Antes de desaparecer rumbo a la barra ella le arrojó otra mirada de adoración; el brillo de sus ojos y lo esbelto de su silueta le hicieron pensar en Marion. Se preguntó cómo estaría, qué haría en esos momentos. En Estados Unidos eran seis o siete horas menos. «Llámame», había dicho la última vez, convencida de que él iba a Detroit por asuntos de negocios. Paul había descubierto que era posible hacer una llamada telefónica al otro lado del Atlántico, pero costaba casi cincuenta dólares el minuto. Además, ningún sicario competente dejaba semejante pista de su paradero.

Observó a los nazis del público: algunos eran soldados o de la SS, con inmaculados uniformes negros o grises; otros, comerciantes. En su mayoría estaban ebrios; algunos bien avanzados en la borrachera de la tarde. Todos sonreían animosamente, pero parecían aburridos por ese espectáculo pretendidamente sensual tan poco turbador.

Cuando llegó la camarera traía dos cervezas. Puso una frente a Webber, a quien por lo demás no prestó ninguna atención, y dijo a Paul:

– Puede pagar la de su amigo, pero la suya es un regalo mío. -Le cogió la mano para cerrársela en torno al asa-. Veinticinco pfennigs.

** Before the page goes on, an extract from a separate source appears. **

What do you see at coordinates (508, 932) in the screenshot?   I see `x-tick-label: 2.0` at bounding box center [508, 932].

– Gracias -dijo él; probablemente, con el cambio del billete de cinco habría podido pagar un barril entero. Esta vez le dio un marco.

Ella se estremeció de placer, como si Paul le hubiera puesto un anillo de diamantes, y le dio un beso en la frente

– Que la disfrutes -dijo. Y se fue.

– Ach, te ha hecho el descuento para clientes habituales. A mí me cobra cincuenta. Claro que los extranjeros suelen pagar un marco con setenta y cinco.

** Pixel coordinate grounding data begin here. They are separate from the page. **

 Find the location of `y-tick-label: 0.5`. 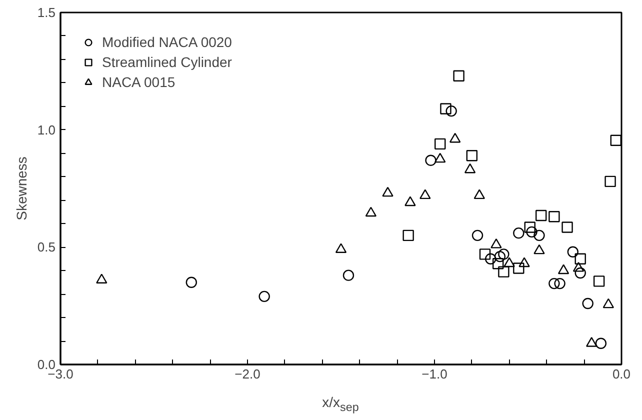

y-tick-label: 0.5 is located at coordinates (46, 248).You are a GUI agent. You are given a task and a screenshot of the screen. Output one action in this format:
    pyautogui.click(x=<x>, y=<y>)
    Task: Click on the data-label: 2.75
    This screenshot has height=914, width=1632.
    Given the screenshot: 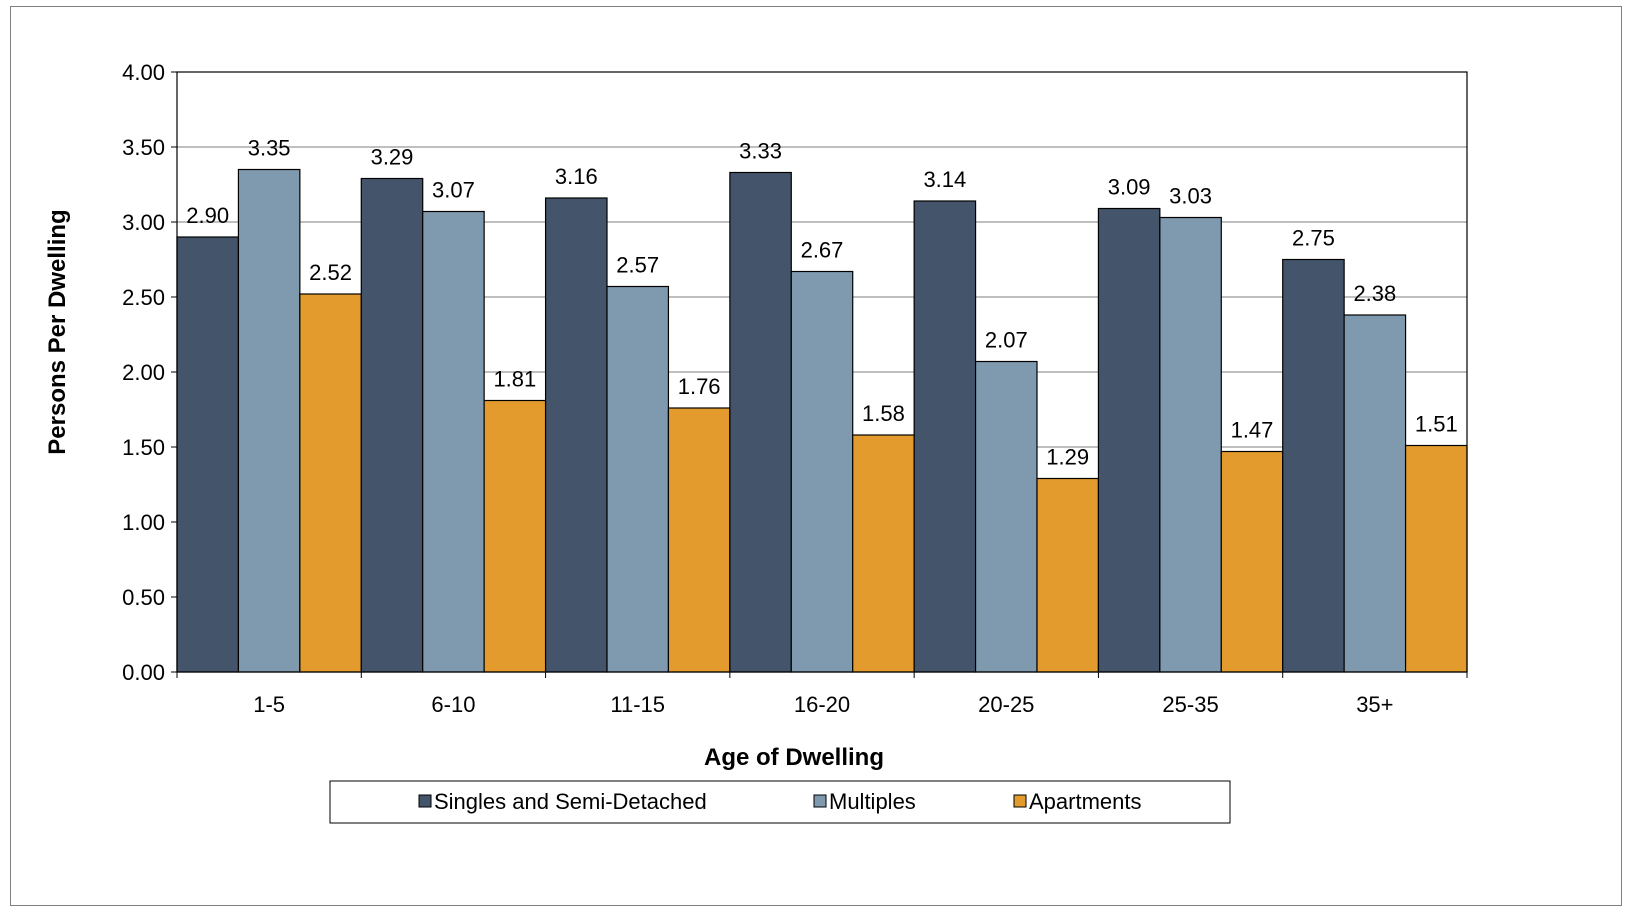 What is the action you would take?
    pyautogui.click(x=1314, y=238)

Webber bebió un tercio de la jarra. Luego se limpió la espuma de los mostachos con el dorso de la mano y sacó una cajetilla de cigarrillos.

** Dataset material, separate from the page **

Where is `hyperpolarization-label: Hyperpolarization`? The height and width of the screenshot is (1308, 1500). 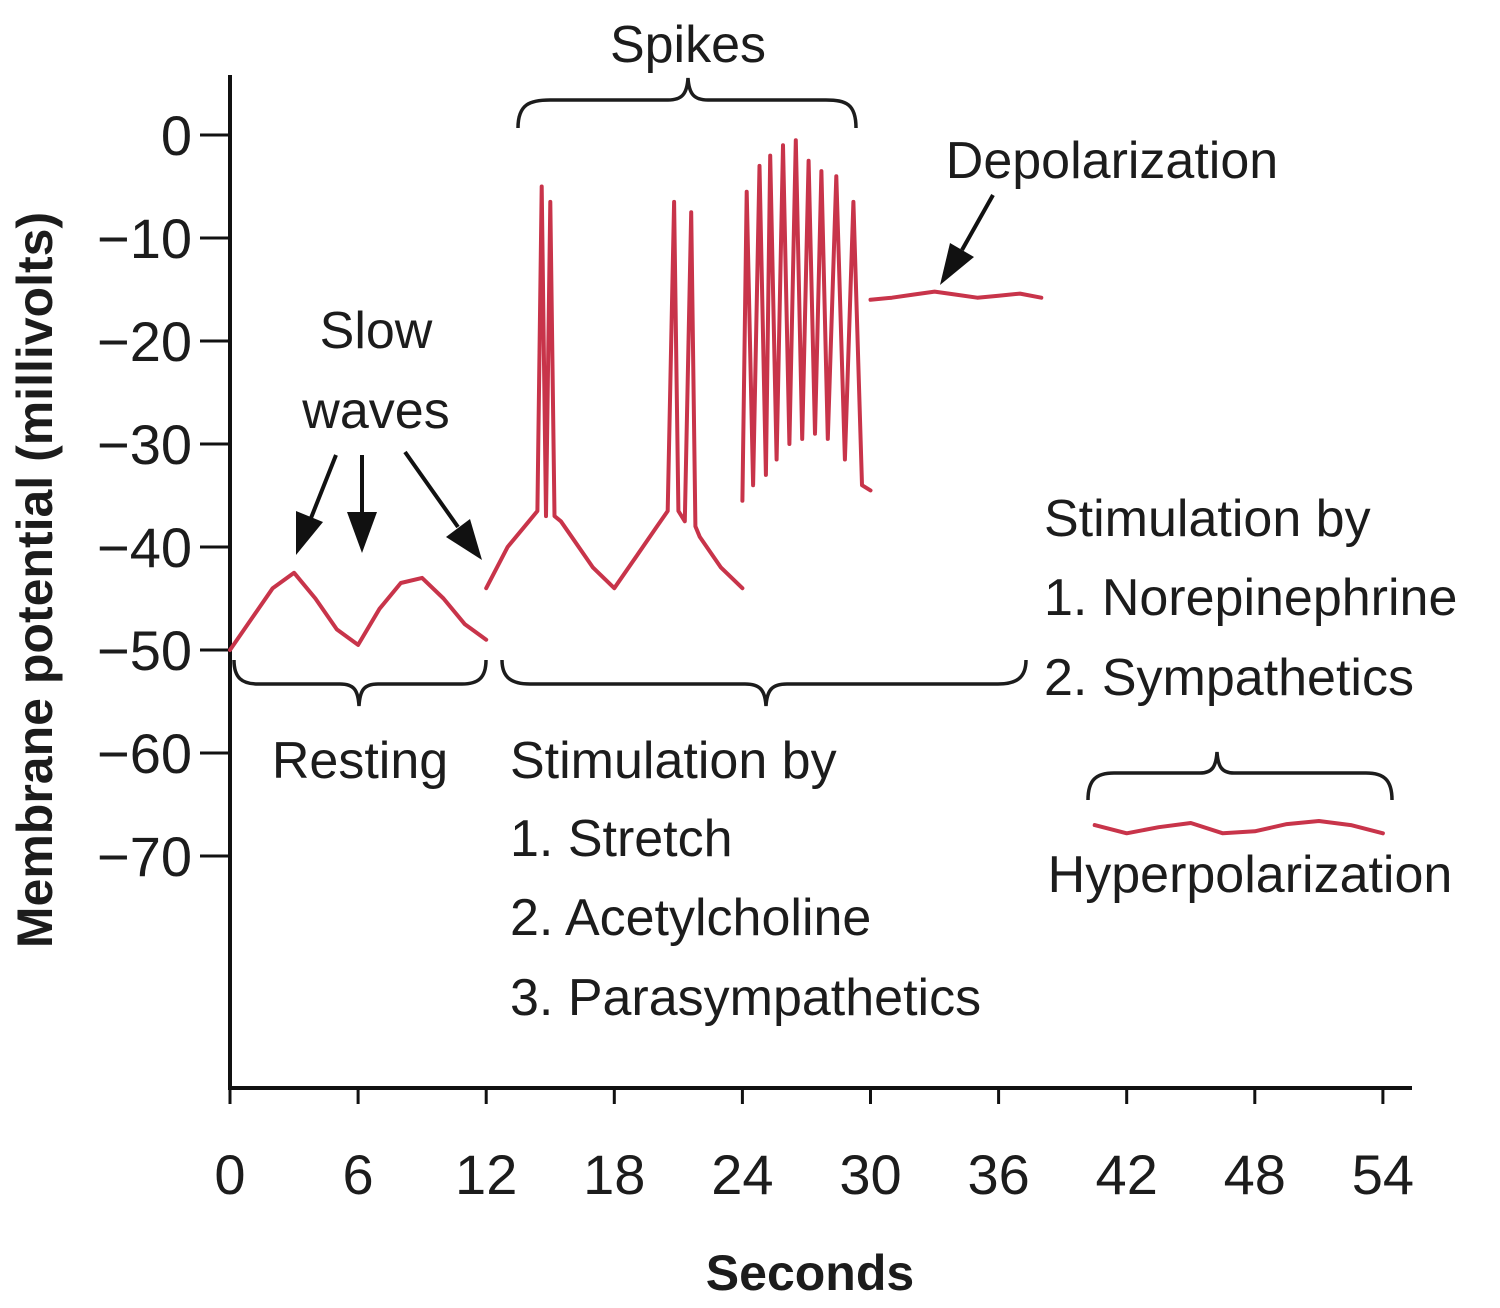
hyperpolarization-label: Hyperpolarization is located at coordinates (1250, 875).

– Éstos son horrorosos, pero me gustan bastante. -Se los ofreció a Paul, pero éste negó con la cabeza-. Son hojas de col remojadas en agua de tabaco y nicotina. Ahora es difícil encontrar puros de verdad.

– ¿A qué te dedicas? Además de importar vinos.

Webber, riendo, le echó una mirada coquetona. Hizo un esfuerzo por inhalar ese humo acre y luego dijo, pensativo:

– A muchas cosas diferentes. En general, lo que hago es comprar y vender cosas difíciles de conseguir. Últimamente hay mucha demanda de material militar. No me refiero a armas, desde luego, sino a insignias, cantimploras, cinturones, botas, uniformes. Aquí todo el mundo adora los uniformes. Mientras el marido está en el trabajo, la mujer sale a comprarle uniformes, aunque no tenga rango ni afiliación. Hasta los niños los usan, ¡incluso los bebés! Medallas, barras, cintas, charreteras, insignias. Y también los vendo al Gobierno para los soldados de verdad. Ahora hemos vuelto a tener reclutamiento. Nuestro Ejército está aumentando. Necesita uniformes. Y la tela es difícil de conseguir. Yo tengo gente que me vende uniformes; luego los altero un poco y los vendo al Ejército.